Dr Muriel Porter, an Anglican feminist and regular contributor to the media, described Humanae Vitae as an "infamous encyclical" (Herald-Sun, 27.7.98) and the anniversary as "a day of shame." Archbishop Pell's promotion of natural family planning was, she declared, "hair-splitting legalism of the worst kind" since the "intention" with both contraception and NFP was the same. It was not just married people who had found the pill "such a God-send"; for single people, she added, it "opened the way for responsible sexual activity."

From the Catholic side came an "open letter" to the Archbishop from Ray Cassin, described as the "former editor of Australian Catholics" (The Age, 28.7.98), the Jesuit publication distributed in many Australian parishes.

Mr Cassin said that the Archbishop's pastoral letter had "left many of your flock feeling bemused, some exasperated, and a few very angry." The teaching of Humanae Vitae was now a "dead letter" and likely to become a "historical curio" along with "the medieval Church's condemnation of usury."

The Archbishop's linking of the advent of the pill with the sexual revolution and its pernicious effects represented, said Mr Cassin, "some leaps of logic here that do not make a shaky teaching seem any more persuasive."

The Archbishop, in turn, responded to these and other criticisms in an article in The Age (29.7.98).

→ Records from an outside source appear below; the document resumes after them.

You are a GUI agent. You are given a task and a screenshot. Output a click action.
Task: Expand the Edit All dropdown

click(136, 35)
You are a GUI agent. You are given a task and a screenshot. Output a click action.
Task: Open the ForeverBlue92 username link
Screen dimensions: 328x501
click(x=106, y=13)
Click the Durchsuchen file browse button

While conceding that the pill was not "the only factor" in bringing about "increased unhappiness," it was "the key to unlocking the sexual revolution" which "would not have been possible or sustainable without easy access to artificial contraception."

Natural family planning, he said, was not "contraception by another name." While the pill unbalanced "the chemistry of the body" and had dangerous side-effects including the risk of cancer, natural family planning used "the cycles of a woman's fertility without destroying it." Whereas contraception could make couples "selfish in the demands they make of each other," NFP fostered "a deeper attentiveness and tenderness towards one's spouse."

Christian morality

The Archbishop remarked on the "oddity of an Anglican laywoman [Muriel Porter] speaking of the pill as a God-send and as part of responsible sexual activity for singles." He inquired: "How much Christian morality would my critics like to retain?" For single people, "responsible sexuality is called celibacy. It is still the teaching of all Christian Churches that sex is for marriage. Or has this gone too?"

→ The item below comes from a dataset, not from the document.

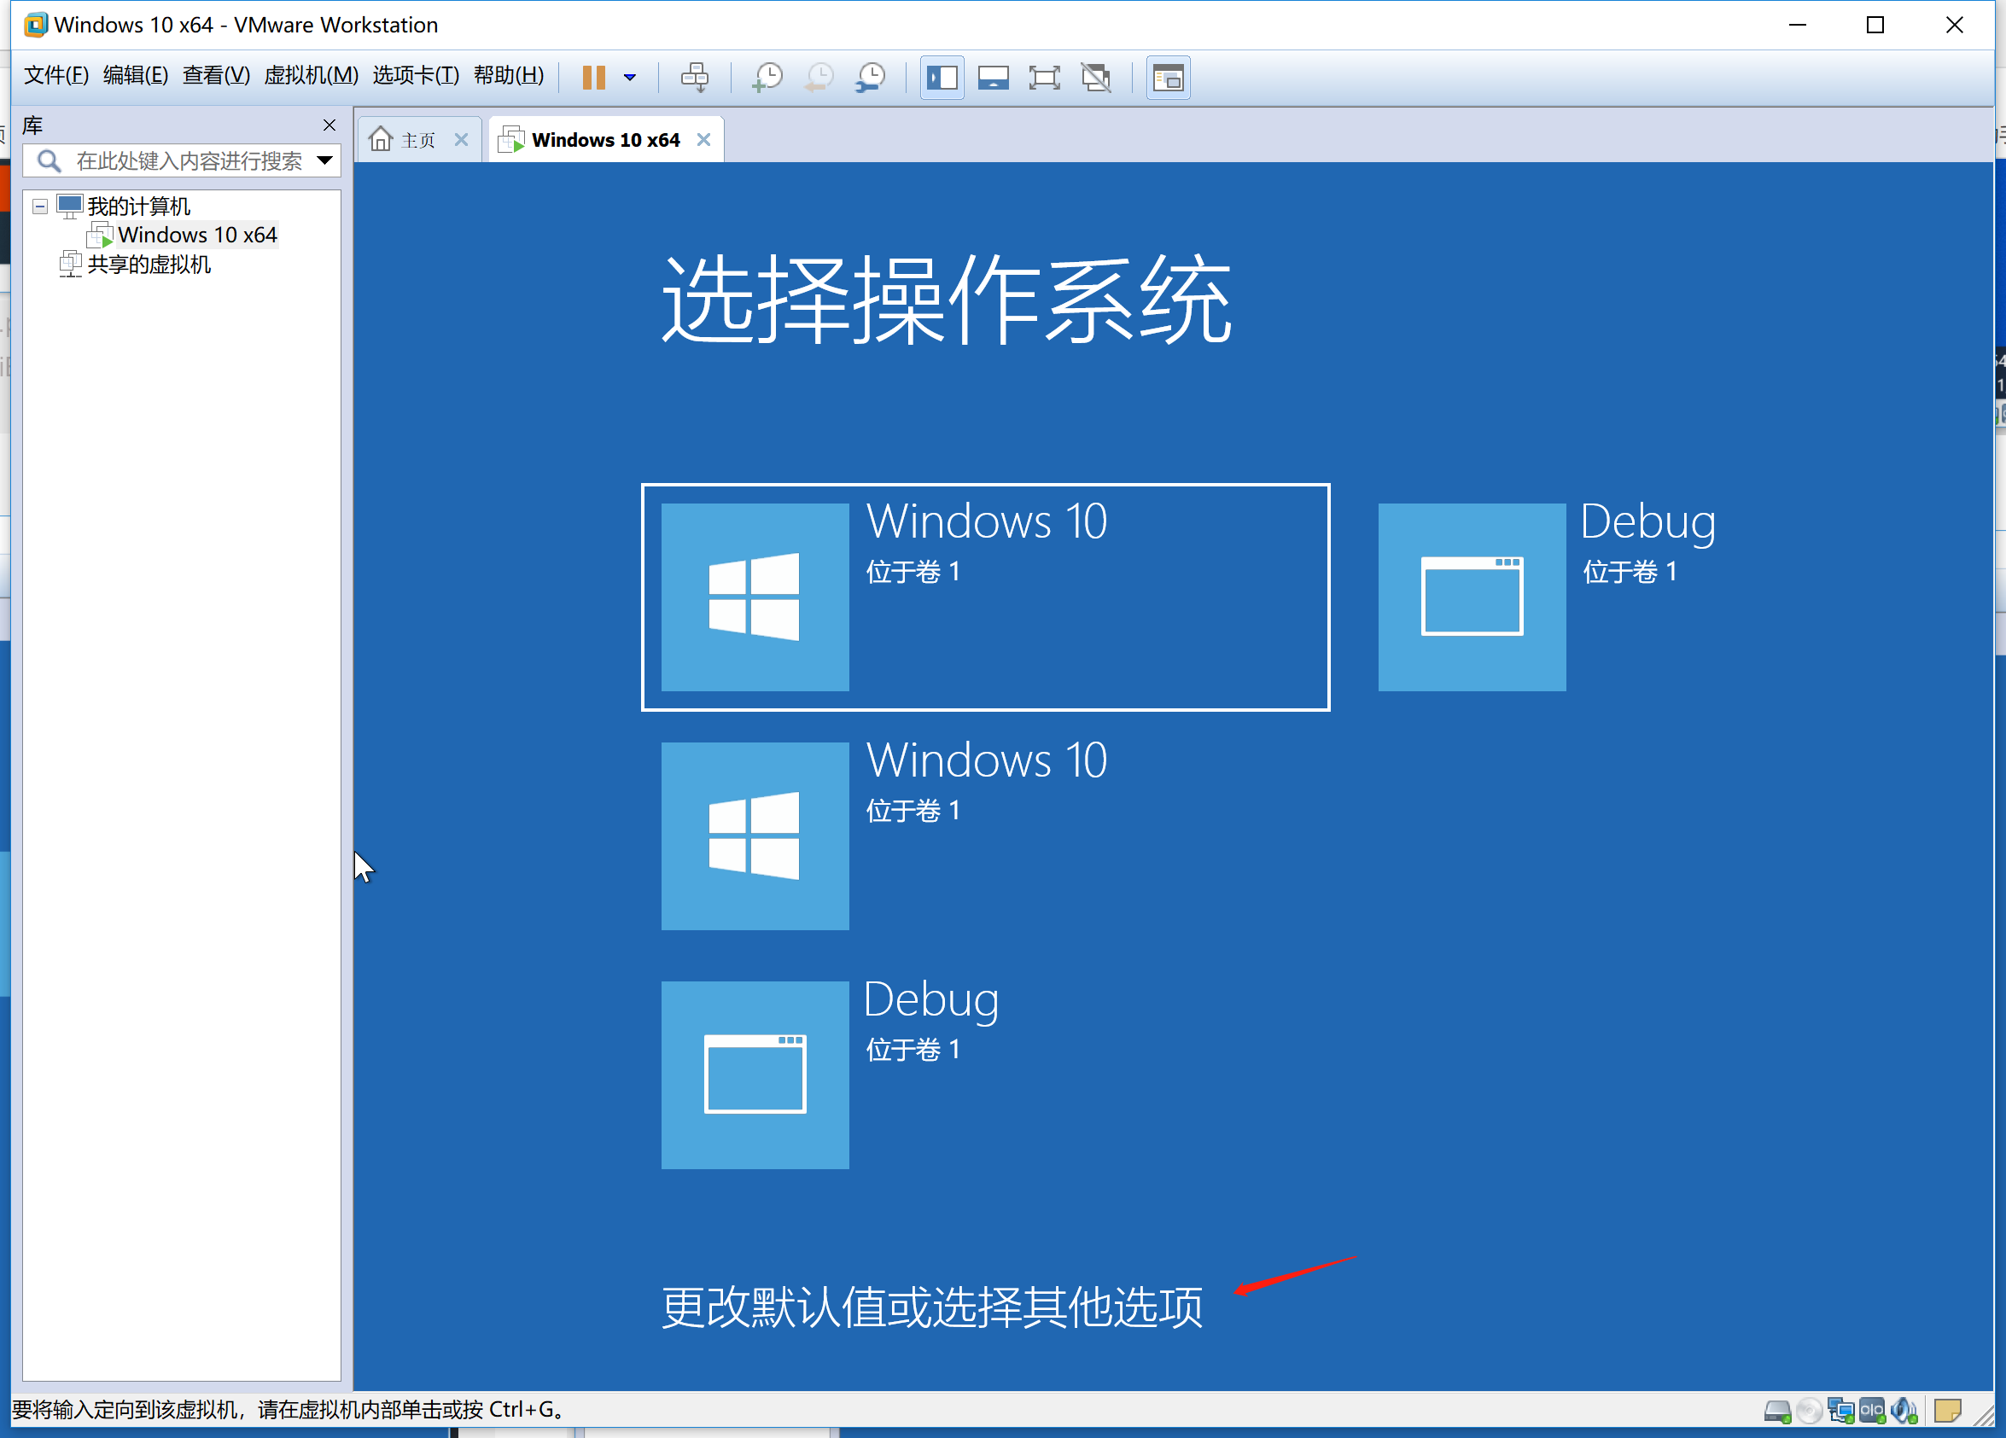Toggle the console view button
2006x1438 pixels.
point(1168,78)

The Archbishop responded to Ray Cassin that "the teachings of Humanae Vitae are not an optional extra." There was nothing "unusual about Catholics ignoring Church teaching", since the Church's teaching on contraception was "no more unpopular than the traditional Christian teaching against pre-marital and extra-marital sex."

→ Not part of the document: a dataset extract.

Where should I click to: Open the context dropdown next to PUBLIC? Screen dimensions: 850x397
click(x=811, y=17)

Dr Pell concluded: "People have always sinned; but Christians believe in repentance and forgiveness. The system falls down and human well-being is severely damaged when we start to claim that sins are virtues ... I repeat my question from the pastoral letter: Are families better off today? Are more young people happy? The debate over the pill is a point of entry to the bigger questions of sexuality, marriage and the family. For our well-being, perhaps even our survival, these too must be considered."